### Document extract
2. In the activation of complement by the alternative pathway, the stabilization of one particular component is essential. What is this component? How is it stabilized?
3. Define opsonization and two components of the immune system that can act as opsonins. Are they acquired or are they are innate?
4. How do the functions of various activated complement components resemble the functions of cytokines and chemokines?
5. Why does the body have such a complex system (complement plus cytokines) for directing the activities of the phagocytes? What is this system trying to achieve?
6. Why are there two pathways for activating complement?
7. What is the point of using proteolytic cleavage to activate complement? Why not just have the molecules made in their active form?
8. Why does blood pressure fall during septic shock?
9. Why are antibiotics (chemicals that kill bacteria) ineffective after a certain point in the course of septic shock, even though the causative bacterium is susceptible to them? Make an educated guess as to why so many anticytokine therapeutic agents fail.
10. What kinds of evasive action could a bacterium take to prevent it from being killed by a phagocyte? (Hint: Consider the steps in the killing process.)
11. Why do neutrophils circulate in blood? Why not have them migrate permanently into tissue, as macrophages do?
12. Inflammation near the skin is characterized by redness and swelling. What causes these symptoms?
13. What is the primary function of Toll-like receptors and NOD proteins? Where are they located? How do they stimulate immune responses?
14. What might happen to individuals with genetic defects in the following molecules?

### Source data
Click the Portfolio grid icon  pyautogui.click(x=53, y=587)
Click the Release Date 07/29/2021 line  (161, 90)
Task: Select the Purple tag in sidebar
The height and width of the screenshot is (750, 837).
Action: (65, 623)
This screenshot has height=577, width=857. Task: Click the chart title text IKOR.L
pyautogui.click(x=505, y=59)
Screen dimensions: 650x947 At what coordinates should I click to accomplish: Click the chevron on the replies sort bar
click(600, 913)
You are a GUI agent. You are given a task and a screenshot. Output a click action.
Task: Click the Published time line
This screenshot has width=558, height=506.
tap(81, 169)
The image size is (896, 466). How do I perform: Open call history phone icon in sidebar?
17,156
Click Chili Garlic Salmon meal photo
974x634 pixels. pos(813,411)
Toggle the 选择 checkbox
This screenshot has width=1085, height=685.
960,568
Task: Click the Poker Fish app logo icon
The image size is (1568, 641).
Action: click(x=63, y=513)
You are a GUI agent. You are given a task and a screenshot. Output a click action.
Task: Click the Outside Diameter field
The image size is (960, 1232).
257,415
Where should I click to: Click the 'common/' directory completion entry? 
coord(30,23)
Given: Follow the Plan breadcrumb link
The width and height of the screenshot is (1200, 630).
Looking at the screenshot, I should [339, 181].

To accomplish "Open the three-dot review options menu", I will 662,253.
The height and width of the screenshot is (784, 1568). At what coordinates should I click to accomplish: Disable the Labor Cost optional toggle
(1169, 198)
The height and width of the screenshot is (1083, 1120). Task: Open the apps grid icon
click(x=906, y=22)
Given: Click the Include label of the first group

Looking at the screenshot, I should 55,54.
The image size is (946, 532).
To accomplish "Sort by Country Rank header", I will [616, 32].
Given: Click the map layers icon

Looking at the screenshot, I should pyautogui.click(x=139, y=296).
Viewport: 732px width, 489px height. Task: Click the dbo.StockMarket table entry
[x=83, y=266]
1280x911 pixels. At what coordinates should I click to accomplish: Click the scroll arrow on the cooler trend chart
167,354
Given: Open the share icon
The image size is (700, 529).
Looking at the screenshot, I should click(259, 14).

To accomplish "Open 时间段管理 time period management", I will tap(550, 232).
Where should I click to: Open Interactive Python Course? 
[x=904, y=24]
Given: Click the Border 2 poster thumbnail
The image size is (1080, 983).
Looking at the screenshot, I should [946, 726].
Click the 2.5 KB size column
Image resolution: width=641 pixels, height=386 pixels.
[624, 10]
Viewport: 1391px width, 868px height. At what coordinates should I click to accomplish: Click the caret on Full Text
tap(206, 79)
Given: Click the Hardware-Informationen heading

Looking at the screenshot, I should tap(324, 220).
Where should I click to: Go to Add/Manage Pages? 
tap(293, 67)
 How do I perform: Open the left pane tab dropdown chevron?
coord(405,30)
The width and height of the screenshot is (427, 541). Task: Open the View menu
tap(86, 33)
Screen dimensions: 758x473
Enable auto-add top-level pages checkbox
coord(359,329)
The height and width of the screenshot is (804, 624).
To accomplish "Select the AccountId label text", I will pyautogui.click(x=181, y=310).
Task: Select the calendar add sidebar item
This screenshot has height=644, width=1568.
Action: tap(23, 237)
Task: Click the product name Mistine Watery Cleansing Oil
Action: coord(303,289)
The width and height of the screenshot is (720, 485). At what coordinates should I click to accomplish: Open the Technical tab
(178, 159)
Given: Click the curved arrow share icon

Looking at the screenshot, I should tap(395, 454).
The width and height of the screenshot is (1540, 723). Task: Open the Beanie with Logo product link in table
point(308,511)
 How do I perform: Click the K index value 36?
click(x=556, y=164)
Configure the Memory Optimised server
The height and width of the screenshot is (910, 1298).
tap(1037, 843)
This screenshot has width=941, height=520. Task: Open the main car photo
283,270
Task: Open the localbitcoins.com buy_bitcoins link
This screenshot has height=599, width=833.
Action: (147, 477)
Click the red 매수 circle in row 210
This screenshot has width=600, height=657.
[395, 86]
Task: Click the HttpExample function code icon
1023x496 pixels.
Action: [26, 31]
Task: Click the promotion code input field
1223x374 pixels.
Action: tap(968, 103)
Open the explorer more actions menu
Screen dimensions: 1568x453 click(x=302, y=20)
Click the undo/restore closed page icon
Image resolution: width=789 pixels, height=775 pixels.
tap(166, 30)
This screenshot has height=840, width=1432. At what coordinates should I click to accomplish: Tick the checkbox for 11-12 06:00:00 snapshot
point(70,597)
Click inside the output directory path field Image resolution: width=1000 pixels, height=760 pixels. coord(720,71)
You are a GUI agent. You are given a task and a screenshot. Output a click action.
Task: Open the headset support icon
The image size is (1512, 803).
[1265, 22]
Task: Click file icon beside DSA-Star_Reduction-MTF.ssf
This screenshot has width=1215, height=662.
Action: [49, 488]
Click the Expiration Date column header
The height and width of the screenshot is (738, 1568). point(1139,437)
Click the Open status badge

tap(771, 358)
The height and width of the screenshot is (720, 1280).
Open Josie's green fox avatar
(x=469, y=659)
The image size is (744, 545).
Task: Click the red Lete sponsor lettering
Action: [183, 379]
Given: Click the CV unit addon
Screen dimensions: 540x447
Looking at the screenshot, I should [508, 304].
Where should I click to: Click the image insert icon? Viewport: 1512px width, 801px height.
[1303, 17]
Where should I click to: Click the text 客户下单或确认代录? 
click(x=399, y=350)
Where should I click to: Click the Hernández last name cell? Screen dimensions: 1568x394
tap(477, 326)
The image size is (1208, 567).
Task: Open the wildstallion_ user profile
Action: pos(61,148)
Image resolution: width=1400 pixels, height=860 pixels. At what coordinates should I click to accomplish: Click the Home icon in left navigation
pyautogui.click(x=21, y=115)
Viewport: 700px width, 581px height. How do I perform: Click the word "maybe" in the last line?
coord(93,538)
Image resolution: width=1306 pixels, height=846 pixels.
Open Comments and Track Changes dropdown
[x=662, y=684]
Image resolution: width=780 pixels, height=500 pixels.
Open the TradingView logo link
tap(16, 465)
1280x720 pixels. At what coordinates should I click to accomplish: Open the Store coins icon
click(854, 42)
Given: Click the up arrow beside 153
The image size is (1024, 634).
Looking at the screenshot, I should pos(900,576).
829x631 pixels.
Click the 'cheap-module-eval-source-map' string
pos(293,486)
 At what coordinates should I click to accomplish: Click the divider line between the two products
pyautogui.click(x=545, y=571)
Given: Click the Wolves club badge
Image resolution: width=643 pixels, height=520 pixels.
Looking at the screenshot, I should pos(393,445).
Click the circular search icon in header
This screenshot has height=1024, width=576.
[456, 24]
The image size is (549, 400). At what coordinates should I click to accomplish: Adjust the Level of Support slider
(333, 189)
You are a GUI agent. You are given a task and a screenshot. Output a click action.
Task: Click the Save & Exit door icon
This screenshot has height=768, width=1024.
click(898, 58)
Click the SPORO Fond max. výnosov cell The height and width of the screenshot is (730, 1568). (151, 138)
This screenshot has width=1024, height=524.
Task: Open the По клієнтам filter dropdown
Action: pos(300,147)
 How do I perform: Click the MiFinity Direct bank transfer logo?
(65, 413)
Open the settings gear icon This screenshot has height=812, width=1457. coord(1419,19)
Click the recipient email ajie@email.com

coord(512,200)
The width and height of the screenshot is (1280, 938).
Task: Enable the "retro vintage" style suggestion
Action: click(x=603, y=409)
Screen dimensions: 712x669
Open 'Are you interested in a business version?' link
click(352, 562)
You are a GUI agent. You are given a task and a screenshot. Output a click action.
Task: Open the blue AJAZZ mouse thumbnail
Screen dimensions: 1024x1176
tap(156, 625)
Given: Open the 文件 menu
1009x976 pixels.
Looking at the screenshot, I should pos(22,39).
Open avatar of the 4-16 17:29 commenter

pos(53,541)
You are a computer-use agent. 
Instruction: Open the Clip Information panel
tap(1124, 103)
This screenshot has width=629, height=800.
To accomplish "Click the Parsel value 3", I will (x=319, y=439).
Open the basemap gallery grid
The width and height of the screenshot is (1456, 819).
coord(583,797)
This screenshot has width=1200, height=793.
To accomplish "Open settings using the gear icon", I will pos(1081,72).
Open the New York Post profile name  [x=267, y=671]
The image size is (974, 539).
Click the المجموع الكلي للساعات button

### Directions
Pick up the immunology study questions on complement and phagocytes at the point where they stop, and carry them on. You can ignore the listing.

### Reply
a. C3
b. C5
c. Factor B
d. MBL
e. TLR4
f. transferrin
15. What possible advantages would there be for the intracellular Gram-positive pathogen Listeria monocytogenes to grow within the cytosol of a phagocytic cell? What possible advantages would there be for Salmonella Typhimurium to reside within its own phagosomes?
16. Name three different specific immune mechanisms that enhance a phagocyte’s ability to clear a pathogen from the body. How do they each work to help phagocytic clearing of the pathogen?
17. What are the two primary functions of the lymphatic system?
18. NK cells play important functions in the innate immune response. Provide an explanation for each of the following statements:
a. NK cells kill infected host cells nonspecifically, but not randomly.
b. NK cells can recognize infected cells directly and indirectly.
c. NK cells are similar to, but differ from, CTLs.
Comic Relief
19. How would you attract the attention of a good-looking phagocyte?
20. How would you describe a macrophage that is wearing sunglasses and a camera?